* Exercise
Among the lines of the records below, copy those that hold the word "Colab".

* Working data
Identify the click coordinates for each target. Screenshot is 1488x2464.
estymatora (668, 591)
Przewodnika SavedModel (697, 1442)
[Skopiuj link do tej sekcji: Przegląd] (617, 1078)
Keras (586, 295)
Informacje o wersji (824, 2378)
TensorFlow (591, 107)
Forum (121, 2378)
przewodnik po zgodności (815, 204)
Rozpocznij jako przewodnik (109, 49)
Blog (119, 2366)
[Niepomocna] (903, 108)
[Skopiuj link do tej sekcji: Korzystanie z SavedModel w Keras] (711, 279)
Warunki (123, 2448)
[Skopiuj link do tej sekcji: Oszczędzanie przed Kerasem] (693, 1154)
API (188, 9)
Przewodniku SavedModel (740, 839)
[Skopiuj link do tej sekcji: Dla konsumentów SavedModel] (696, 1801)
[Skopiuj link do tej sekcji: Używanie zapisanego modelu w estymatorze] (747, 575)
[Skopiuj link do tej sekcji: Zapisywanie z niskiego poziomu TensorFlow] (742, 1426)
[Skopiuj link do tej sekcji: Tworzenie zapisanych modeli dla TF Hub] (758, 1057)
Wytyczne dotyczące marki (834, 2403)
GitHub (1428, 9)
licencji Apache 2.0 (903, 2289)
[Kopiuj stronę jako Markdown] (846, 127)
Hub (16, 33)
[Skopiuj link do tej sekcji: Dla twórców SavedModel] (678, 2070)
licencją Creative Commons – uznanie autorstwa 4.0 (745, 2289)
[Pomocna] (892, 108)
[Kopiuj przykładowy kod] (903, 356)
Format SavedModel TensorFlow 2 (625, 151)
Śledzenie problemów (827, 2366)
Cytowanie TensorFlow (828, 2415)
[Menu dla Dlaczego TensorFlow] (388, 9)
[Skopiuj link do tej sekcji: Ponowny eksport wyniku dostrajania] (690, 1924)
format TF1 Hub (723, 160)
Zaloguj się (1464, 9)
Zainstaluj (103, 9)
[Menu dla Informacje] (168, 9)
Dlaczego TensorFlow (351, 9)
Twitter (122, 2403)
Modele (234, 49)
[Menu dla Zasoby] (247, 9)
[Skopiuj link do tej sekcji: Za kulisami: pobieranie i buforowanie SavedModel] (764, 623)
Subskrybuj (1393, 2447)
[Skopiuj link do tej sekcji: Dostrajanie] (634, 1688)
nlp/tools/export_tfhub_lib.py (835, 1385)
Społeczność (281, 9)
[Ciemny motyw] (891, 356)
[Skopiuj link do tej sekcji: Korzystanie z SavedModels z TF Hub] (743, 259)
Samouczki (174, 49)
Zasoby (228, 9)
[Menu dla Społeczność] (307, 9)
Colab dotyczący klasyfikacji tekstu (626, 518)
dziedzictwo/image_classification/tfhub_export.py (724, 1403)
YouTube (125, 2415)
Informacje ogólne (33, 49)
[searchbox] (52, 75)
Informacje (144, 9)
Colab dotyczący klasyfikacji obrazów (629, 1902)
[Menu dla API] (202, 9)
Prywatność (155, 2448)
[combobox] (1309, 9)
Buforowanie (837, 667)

* The completed task
Colab dotyczący klasyfikacji tekstu (626, 518)
Colab dotyczący klasyfikacji obrazów (629, 1902)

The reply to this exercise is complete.